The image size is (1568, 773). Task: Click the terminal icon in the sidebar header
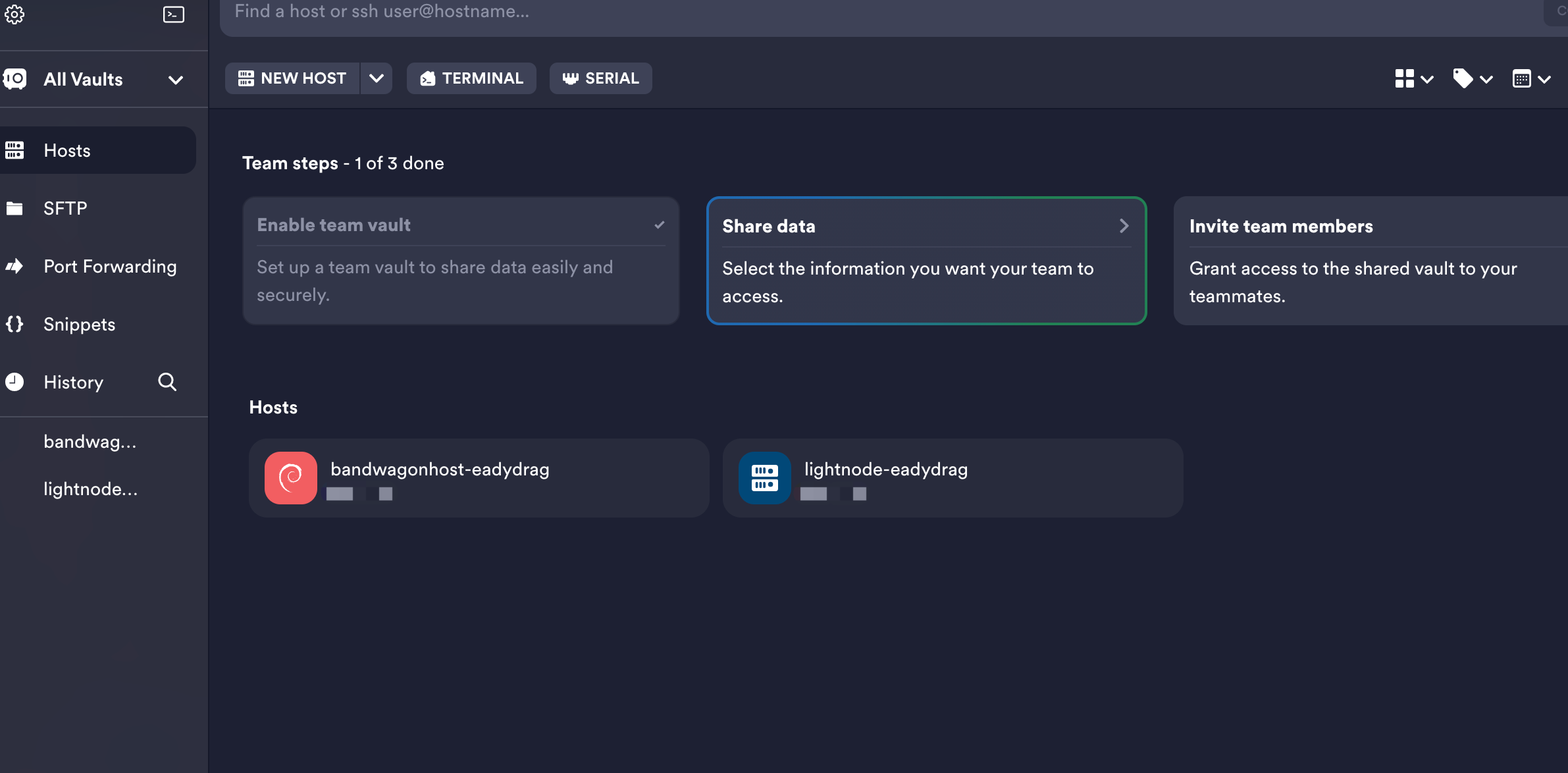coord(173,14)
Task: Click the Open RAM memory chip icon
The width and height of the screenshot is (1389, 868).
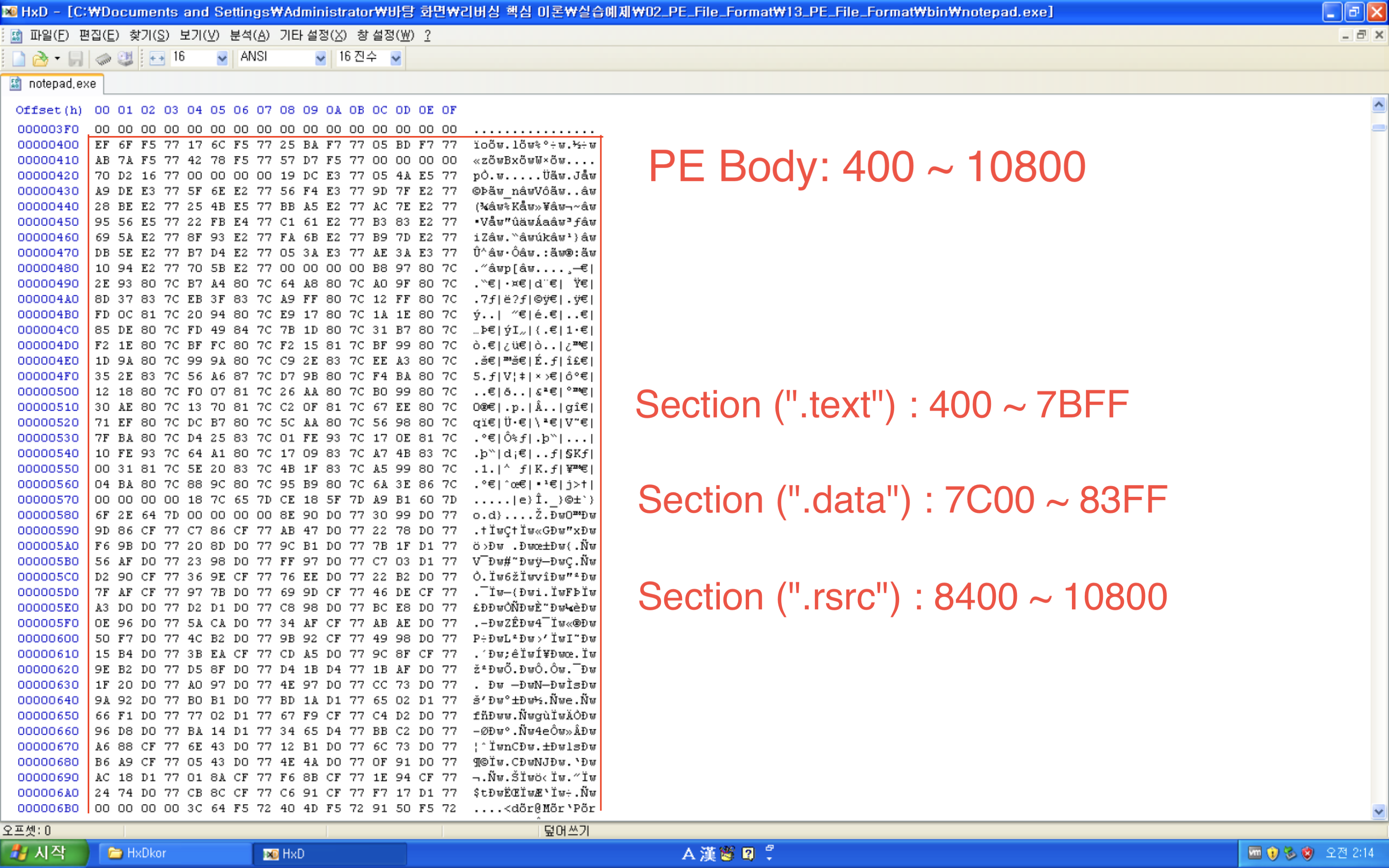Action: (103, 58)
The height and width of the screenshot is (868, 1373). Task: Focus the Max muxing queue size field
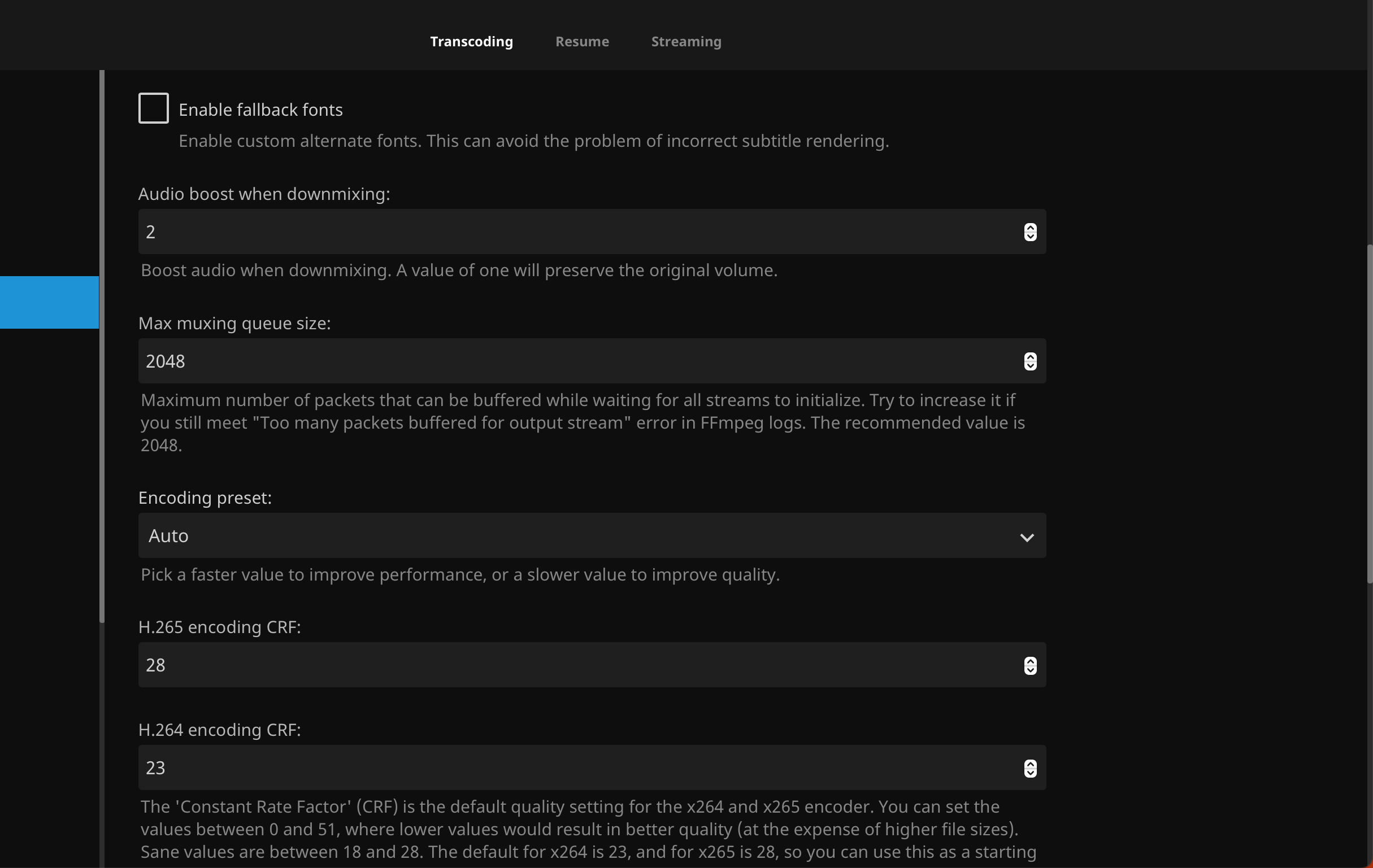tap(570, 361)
========
→ **Assignment**
Each line from the one containing "The height and" through the end of the records above is to be retyped exactly, with the pictures omitted and nothing added.

→ **Your response**
The height and width of the screenshot is (868, 1373). Task: Focus the Max muxing queue size field
tap(570, 361)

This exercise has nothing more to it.